PAGE ->
# # # # #

Update sur les règles en matière de protection des investisseurs de fonds d’investissement

Le 29 mars 2024, la CSSF a publié la circulaire CSSF 24/856 (la « Circulaire 24/856 ») sur la protection des investisseurs en cas de survenance d’une erreur de calcul de la VNI, d’un non-respect des règles de placement et d’autres erreurs au niveau d’un OPC.

La Circulaire 24/856 vient remplacer la précédente circulaire CSSF 02/77 et entrera en vigueur à partir du 1er janvier 2025.

La Circulaire 24/856 s’applique aux fonds d’investissements régulés tels que les OPCVM, les OPC partie II, les fonds d’investissement spécialisés et les sociétés d’investissement en capital à risque (SICAR), mais également, partiellement ou intégralement, à d’autres types de fonds tels que les ELTIF, les MMF, les EuVECA et les EuSEF qui ne prennent pas la forme d’un des fonds d’investissements régulés précités.

# # # # #

CONSIGNE -> Réécrivez le passage de la page sur la Circulaire 24/856 allant de « Le 29 mars 2024, la » à « niveau d’un OPC. », en remplaçant « VNI » par « valeur nette d’inventaire ».

DONNÉES ENREGISTRÉES ->

# # # # #

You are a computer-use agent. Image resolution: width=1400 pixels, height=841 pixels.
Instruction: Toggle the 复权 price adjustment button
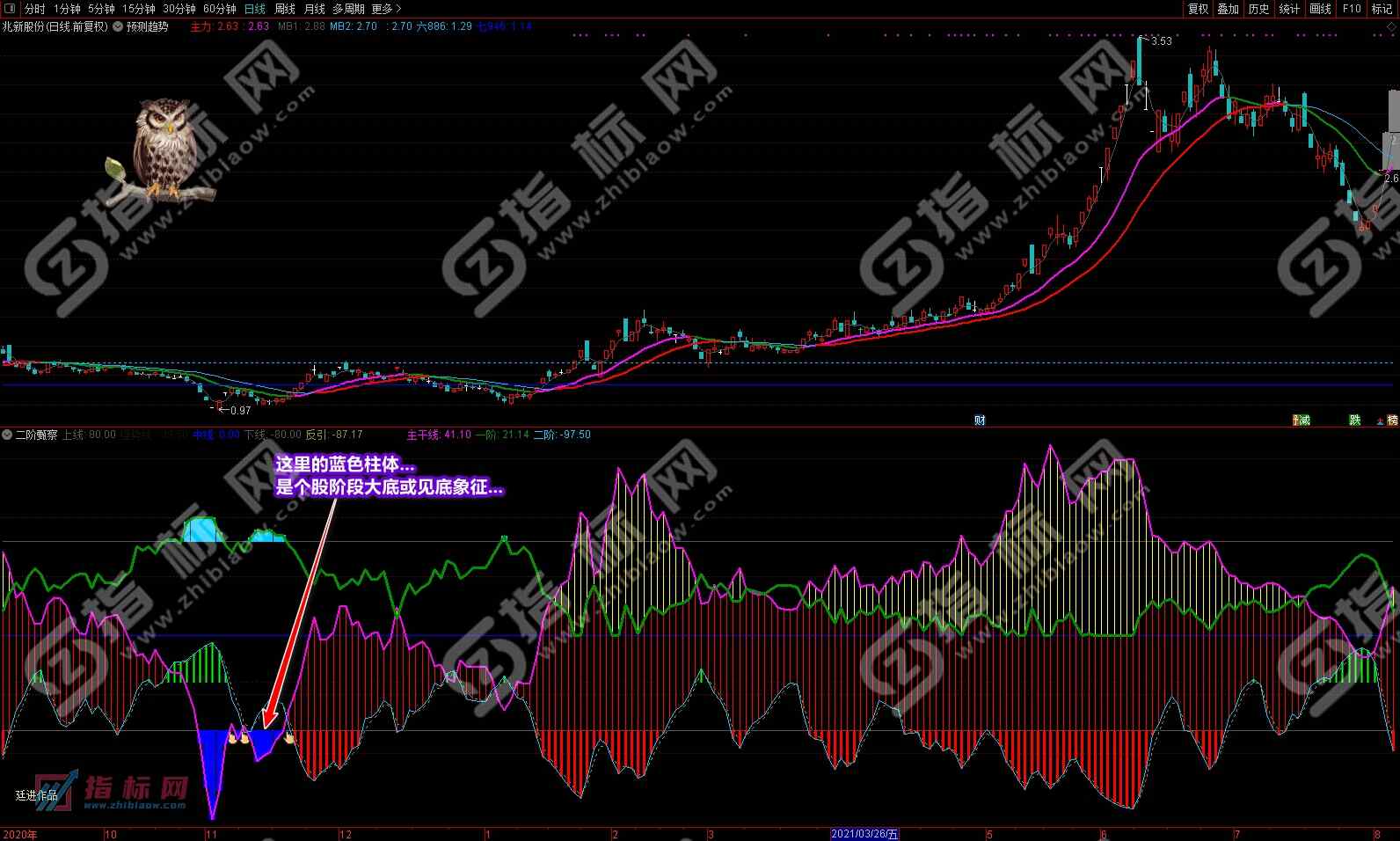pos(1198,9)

# # # # #

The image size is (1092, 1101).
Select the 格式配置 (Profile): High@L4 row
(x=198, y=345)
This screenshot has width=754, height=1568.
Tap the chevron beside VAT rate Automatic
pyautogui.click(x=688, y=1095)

# # # # #

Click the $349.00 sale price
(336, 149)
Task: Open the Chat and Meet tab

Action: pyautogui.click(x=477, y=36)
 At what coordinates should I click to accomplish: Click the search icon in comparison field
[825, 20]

# # # # #

RÉPONSE ->
Le 29 mars 2024, la CSSF a publié la circulaire CSSF 24/856 (la « Circulaire 24/856 ») sur la protection des investisseurs en cas de survenance d’une erreur de calcul de la valeur nette d’inventaire, d’un non-respect des règles de placement et d’autres erreurs au niveau d’un OPC.